Taiwan Journal of Linguistics

A Diamond Open Access Journal (free to authors and readers)
ISSN: 1729-4649 (print); 1994-2559 (online)


榮獲國科會人文學中心出版補助           Miao-Ling Hsieh
This study investigates the internal structure of noun phrases in Chinese and argues that number, referentiality, and totality/partitivity are all syntactically represented. Viewing number in a new light, it claims that number in a classifier language is syntactically encoded via the use of a #P, i.e., NumP, the head of which is occupied by a classifier/massifier (cf. Borer 2005). Plurality is realized differently in a #P via the use of numerals, the plural classifier xie, quantifiers, or the reduplication of classifiers/ massifiers.
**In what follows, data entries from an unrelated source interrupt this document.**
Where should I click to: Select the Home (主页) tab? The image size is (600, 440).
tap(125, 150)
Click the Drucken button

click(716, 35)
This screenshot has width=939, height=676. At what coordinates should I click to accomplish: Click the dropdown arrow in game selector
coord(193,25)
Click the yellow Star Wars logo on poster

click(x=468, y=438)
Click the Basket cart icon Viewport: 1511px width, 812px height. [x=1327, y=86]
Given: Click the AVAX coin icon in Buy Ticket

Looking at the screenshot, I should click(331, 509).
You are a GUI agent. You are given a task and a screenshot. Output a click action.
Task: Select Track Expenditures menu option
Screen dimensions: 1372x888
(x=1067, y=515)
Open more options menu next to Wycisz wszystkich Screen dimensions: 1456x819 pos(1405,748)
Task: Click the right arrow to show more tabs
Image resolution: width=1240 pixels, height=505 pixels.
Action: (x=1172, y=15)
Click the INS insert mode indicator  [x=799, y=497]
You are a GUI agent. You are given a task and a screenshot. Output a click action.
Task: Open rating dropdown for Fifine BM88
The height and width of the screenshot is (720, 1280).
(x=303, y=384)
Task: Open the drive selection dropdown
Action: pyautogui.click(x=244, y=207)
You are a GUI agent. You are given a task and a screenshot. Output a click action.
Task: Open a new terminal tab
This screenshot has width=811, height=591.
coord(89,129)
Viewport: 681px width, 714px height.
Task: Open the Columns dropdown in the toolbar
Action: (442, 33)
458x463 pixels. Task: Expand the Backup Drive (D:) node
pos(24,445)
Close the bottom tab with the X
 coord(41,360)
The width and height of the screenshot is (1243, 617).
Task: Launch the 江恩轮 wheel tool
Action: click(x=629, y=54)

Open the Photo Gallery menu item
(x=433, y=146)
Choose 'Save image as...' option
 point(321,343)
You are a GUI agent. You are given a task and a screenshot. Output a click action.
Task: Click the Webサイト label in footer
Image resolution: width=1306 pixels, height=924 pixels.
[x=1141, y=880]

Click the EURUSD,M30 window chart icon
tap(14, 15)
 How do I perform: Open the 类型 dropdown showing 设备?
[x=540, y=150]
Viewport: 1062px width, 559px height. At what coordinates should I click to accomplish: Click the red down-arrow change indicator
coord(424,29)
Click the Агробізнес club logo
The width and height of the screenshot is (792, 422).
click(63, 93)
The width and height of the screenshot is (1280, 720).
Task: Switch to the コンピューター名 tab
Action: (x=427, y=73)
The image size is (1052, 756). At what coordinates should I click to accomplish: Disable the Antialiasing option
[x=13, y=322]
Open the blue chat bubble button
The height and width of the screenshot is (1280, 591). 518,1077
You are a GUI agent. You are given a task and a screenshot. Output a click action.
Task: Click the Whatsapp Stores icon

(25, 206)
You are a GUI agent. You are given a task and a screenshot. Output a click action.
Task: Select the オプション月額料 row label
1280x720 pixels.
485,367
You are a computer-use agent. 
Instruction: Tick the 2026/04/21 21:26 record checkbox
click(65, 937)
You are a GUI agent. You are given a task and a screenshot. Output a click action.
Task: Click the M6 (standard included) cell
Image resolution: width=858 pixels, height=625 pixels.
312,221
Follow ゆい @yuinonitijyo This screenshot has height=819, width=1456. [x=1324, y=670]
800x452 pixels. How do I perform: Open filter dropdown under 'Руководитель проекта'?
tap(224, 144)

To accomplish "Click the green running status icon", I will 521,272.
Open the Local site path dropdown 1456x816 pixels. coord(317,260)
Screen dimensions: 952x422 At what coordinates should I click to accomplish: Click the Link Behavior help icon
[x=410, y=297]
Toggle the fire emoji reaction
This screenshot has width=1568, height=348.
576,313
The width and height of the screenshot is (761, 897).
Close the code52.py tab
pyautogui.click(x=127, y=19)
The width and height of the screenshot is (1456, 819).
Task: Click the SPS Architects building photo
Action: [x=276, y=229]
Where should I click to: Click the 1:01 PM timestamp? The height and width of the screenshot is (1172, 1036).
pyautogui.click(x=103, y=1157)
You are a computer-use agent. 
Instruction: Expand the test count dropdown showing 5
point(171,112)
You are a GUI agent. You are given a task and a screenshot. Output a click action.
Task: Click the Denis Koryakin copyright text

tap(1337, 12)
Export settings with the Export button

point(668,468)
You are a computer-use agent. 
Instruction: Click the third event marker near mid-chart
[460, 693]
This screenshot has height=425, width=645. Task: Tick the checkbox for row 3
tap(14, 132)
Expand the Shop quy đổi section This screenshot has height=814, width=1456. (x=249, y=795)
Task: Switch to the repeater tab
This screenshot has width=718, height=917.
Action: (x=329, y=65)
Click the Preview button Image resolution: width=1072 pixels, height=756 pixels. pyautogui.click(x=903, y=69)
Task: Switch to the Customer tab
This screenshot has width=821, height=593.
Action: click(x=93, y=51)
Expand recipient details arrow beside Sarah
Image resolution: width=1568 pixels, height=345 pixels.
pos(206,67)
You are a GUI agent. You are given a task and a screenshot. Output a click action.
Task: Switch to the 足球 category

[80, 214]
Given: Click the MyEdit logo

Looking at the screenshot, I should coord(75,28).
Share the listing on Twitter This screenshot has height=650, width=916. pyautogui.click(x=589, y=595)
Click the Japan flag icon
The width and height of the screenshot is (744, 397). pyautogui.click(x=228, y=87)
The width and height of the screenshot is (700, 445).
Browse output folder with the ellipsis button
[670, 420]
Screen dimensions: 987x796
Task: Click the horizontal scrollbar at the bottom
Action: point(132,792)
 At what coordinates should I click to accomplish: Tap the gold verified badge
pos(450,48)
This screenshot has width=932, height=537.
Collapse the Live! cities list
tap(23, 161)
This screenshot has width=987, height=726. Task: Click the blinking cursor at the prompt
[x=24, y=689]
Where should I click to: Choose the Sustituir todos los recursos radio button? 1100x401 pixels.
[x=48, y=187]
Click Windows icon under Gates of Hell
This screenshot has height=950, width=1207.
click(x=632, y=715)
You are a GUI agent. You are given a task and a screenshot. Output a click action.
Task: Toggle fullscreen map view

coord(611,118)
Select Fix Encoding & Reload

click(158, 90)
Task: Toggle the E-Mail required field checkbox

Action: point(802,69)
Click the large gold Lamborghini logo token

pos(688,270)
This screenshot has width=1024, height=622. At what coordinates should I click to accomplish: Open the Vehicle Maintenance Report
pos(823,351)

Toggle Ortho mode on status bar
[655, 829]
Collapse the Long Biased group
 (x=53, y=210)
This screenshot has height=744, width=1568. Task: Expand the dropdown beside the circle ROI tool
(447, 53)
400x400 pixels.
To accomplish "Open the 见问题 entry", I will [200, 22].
The plural marker -men is a derivational suffix marking either collective plurality or semantic plurality, resolving the problem that syntactic plurality may co-occur with semantic plurality when syntactic plurality marks an indeterminate quantity. Unlike the standard head-complement analysis that assumes a DP-NumP-ClP-DP hierarchy, this study argues that a numeral or a quantifier enters into a relation with a classifier/massifier, forming a #P. A #P (with or without a demonstrative) is then merged into the Spec of NP for the NP to take a pure quantificational interpretation and raises to the Spec of DP for a check of referential interpretation with the D(eterminer) head. The highest position, i.e., the Spec of KP, may be occupied by a #P for a totality/partitive interpretation (cf. Lamontagne and Travis (1986) for the use of K to represent Case). The evidence for the KP-DP-NP nominal hierarchy, analogous to the CP-TP-VP hierarchy at a clausal level, comes from different types of modifiers and the co-occurrence restrictions on the use of two #Ps. Theoretically, the ideas that a classifier/massifier is the locus of number and that a #P is able to occur in three different possible positions simplify the representation of a noun phrase with only three major layers. It is also shown that language may have the same functional categories, but the way they are combined may be different from language to language.


Miao-Ling Hsieh has a Ph.D. in linguistics from the University of Southern California. She has been teaching English and linguistics in the English department of National Taiwan Normal University since 2001. Her main research interests include syntactic theories, the interface between syntax and semantics and first language acquisition.